Paul Chu read the Bednorz & Müller paper, reproduced it, and began testing different ratios of barium, lanthanum, and copper. Two days before Thanksgiving in 1986, his group found a ratio that superconducted at a staggering 73 K, more than doubling the previous high-temperature record. Chu’s group began testing hundreds of new compositions, discovering lots of new superconductors. Along the way, they tried substituting Yttrium for Lanthanum, and on January 29, 1987, observed superconductivity at 93 Kelvin. This is the famous YBCO superconductor, the first ever discovered with a critical temperature above the boiling point of liquid nitrogen (77 K).
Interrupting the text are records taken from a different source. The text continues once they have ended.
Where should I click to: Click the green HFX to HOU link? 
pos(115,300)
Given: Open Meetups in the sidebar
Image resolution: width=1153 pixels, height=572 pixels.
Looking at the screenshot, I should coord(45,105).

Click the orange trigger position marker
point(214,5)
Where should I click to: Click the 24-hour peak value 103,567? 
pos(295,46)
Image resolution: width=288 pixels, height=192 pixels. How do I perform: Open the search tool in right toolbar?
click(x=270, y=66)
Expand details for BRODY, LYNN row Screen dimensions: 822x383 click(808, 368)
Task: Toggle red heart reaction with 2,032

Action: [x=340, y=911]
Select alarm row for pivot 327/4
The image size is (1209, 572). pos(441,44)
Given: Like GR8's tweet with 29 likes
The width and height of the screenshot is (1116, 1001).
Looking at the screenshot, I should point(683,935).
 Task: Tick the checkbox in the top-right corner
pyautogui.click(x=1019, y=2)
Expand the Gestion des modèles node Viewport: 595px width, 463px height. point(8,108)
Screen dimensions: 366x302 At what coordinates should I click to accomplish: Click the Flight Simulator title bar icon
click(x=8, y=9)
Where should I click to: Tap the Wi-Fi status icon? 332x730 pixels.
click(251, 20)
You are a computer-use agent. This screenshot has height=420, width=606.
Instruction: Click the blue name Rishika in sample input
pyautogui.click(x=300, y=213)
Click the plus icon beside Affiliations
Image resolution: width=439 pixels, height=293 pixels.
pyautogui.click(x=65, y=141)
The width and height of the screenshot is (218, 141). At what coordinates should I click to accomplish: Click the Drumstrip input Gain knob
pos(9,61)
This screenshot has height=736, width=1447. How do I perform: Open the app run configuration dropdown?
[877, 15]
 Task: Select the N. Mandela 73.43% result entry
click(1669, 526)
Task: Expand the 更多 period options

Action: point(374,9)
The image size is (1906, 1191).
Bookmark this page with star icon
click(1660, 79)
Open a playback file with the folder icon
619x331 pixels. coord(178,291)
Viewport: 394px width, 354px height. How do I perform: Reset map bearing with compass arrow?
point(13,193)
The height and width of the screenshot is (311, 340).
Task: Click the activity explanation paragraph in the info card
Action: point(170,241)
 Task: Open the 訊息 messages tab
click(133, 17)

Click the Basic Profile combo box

Reviewing all this in 2025, a few bottlenecks stand out. The first is simply lab throughput. Bernd Matthias discovered hundreds of superconductors; Michel’s group synthesized tons of different oxygen-deficient perovskites; Paul Chu churned through hundreds of attempts just in the system. Typically, only the successful experiments are published — for every synthesis we know about, there are probably 10x or 100x more failed attempts that never saw their day in a journal. There are only so many grad students, meaning only so many experiments. Going back to Ulam, you start thinking differently if you can easily do 4,000,000 multiplications instead of painstakingly doing 4,000 by slide rule. Similarly, you might start thinking differently if you could run radically more solid state syntheses.
The second bottleneck is data loss. The compression from physical experiment to journal article is extremely lossy; the vast majority of experimental data never made it into a format that an LLM could ingest. Going back to Galileo, think about how much data is lost in moving from a 32 fps video feed of Jupiter to a few symbols on a page. Worse than the data we lost is the data we never collected. Michels never tests his samples for superconductivity, missing out on an important discovery — and anybody who did want to test for superconductivity had to re-synthesize the materials from scratch. One begins to feel that taking the basic step of recording ≈everything in LLM-friendly format would do a lot to avoid missed opportunities.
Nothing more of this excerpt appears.